There is a rift between the Old Earth ID crowd and the YECs, with the YECs expressing hostility and the Old Earth ID crowd having mixed feelings toward YECs (usually very little hard feelings).

Whatever problems they may have amongst themselves, they pale when compared to the hard feelings they shared over individuals like Larry Moran and John Patterson who threaten to deny diplomas to their children. Until that situation changes, the YECs and Old Earth ID proponents will be united under as big tent.

Salvador

By Salvador T. Cordova (not verified) on 15 Jun 2007 #permalink

and lot's and lot's of other things.

Seems science denialists are claiming to spread their thin soup of pseudoscience in wide circles. Take care, it will be very transparent.

Nowadays, there's a never ending stream of ID books,

I think you missed the point where Behe hasn't answered criticism, except by accepting common descent everywhere and by changing strategy from impossible IC to improbable IC.

He is a bleeding theistic evilutionist now.

the case for Young Earth has a chance.

Oookay, anyone who thinks science is a discussion club must be locked into a dorm where the keepers can wipe the drool off the face.

Scientifically, YE and C are dead issues.

By Torbjörn Lars… (not verified) on 15 Jun 2007 #permalink

Salvador says that YEC "has a chance?" Heck, even I think that YEC "has a chance." Not a good one of course, but since everything we have is falsifiable, a "chance" it is.

But thanks for being far more honest than most in admitting that your philosophical differences with those outside the "big tent" are all that matters. I don't know the details, but if anyone is denied a diploma, degree or tenure based solely on their beliefs, I'm as opposed as you are, and so are most "evolutionists." In fact, I recall disagreeing with Moran on basic philosophical issues. But if he's right about the science, then I just have to live with it. If anything, it is the "evolving" antics of anti-evolutionists that make the most compelling argument that "evolutionists" are right.

If you do think that YEC has a good chance, I hope you keep reminding everyone that biological evolution is just one of many things in science that it would falsify.

So much bark, no bite. This the best Darwinist can do? Indeed your nonsense filled rants and ad hominem (IDiots, hehe) are the best indicators of how vapid your little theory is. Call me when you find that evidence, you know missing links and the like.

Sheeeesh, isn't this kind of early to be assessing the ultimate impact of Behe's new book?
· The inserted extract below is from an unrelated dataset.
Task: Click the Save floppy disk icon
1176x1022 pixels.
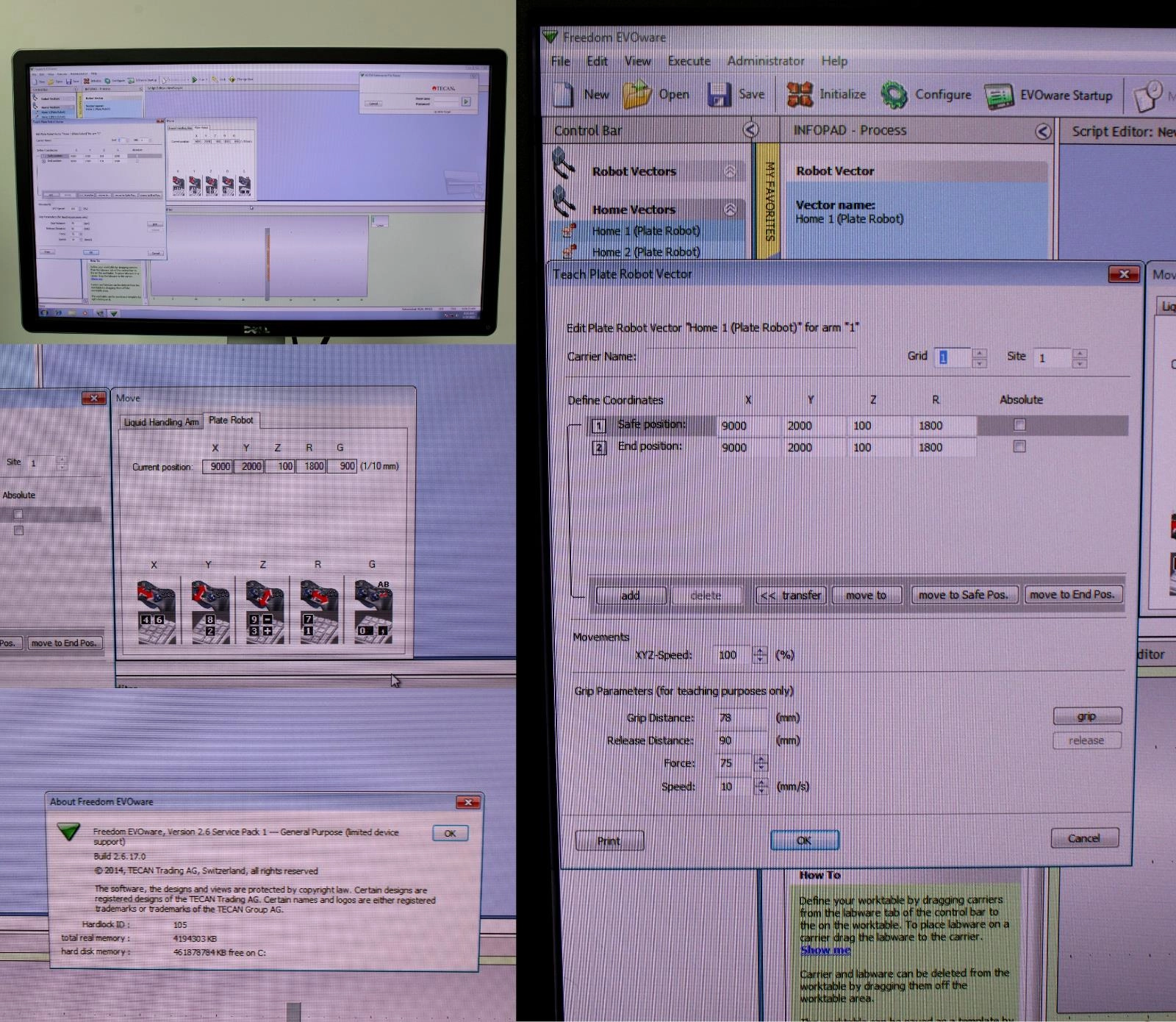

I mean, the book was released only about two weeks ago!

Actually, the level of response to this book has so far been remarkably high -- see
http://im-from-missouri.blogspot.com/2007/06/michael-behes-new-book-edg…

The book "Monkey Girl" got a lot of ballyhoo when it was released 4½ months ago but so far has only 30 customer reviews on Amazon.com -- a really popular book would have hundreds by now.

Wes wrote: " Call me when you find that evidence, you know missing links and the like."

Do not confuse absence of evidence with YOUR ignorance of existing evidence.

the next six to twelve months, Darwinism will go into a steep nose dive

This is what the 1940s-era SBD Dauntless used to do just before attacking its targets.

It is also the attack manoeuvre of that magnificent bird of prey, the Peregrine falcon.

Not all that nosedives is necessarily crashing and burning.